-- TASK REQUIREMENTS --
Begin at the top of the records below and return each line exactly through the line with "Viewport: 649px width, 365px height.". Skip pictures.
*** Opening of RECORDS FOR PROCESSING ***
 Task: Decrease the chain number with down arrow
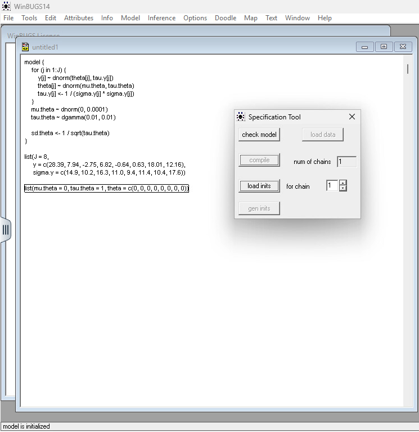click(343, 189)
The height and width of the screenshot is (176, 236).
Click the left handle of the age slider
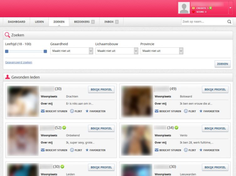[x=7, y=51]
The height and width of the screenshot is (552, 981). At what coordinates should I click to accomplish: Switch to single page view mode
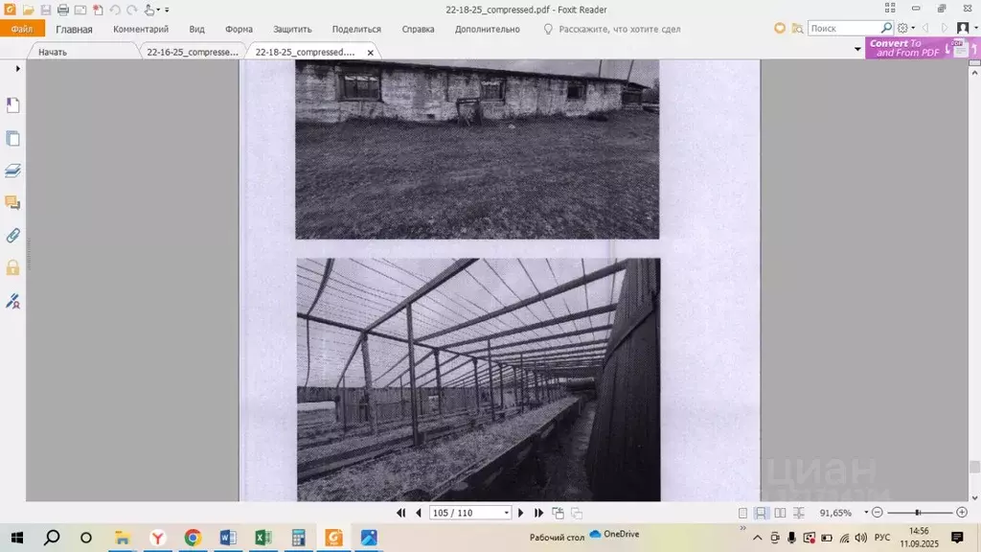[742, 514]
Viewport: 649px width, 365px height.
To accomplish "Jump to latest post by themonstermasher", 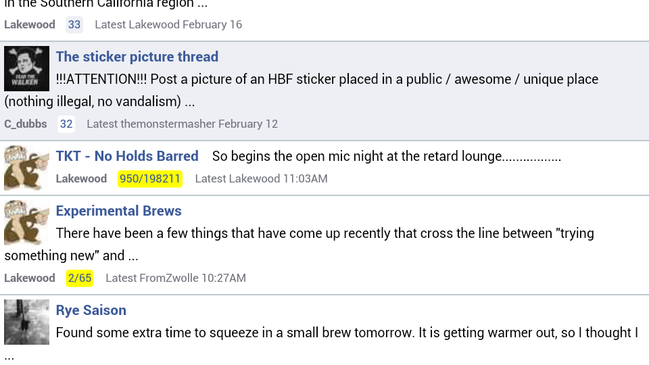I will (182, 124).
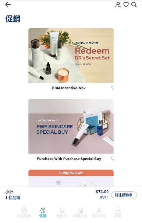Click the 1 個品項 item count text
The width and height of the screenshot is (142, 223).
tap(13, 198)
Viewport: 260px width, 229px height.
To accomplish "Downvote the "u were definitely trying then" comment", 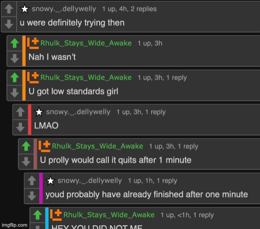I will (9, 24).
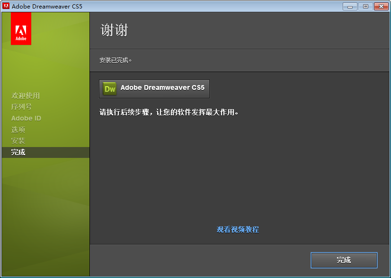Screen dimensions: 391x278
Task: Minimize the Dreamweaver installer window
Action: (350, 7)
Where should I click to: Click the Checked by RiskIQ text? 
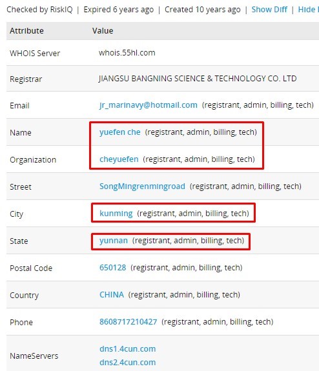click(39, 10)
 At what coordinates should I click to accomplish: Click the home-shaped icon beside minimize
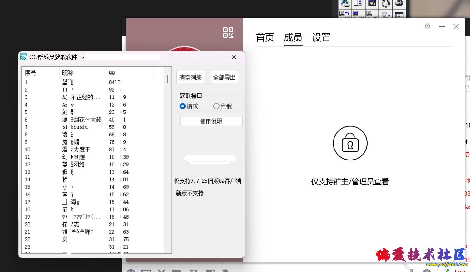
*** Close of RECORDS FOR PROCESSING ***
-- OUTPUT FOR THIS EXERCISE --
 Task: Decrease the chain number with down arrow
click(343, 189)
The height and width of the screenshot is (176, 236).
Click the left handle of the age slider
[x=7, y=51]
The height and width of the screenshot is (552, 981). At what coordinates should I click to accomplish: Switch to single page view mode
[742, 514]
Viewport: 649px width, 365px height.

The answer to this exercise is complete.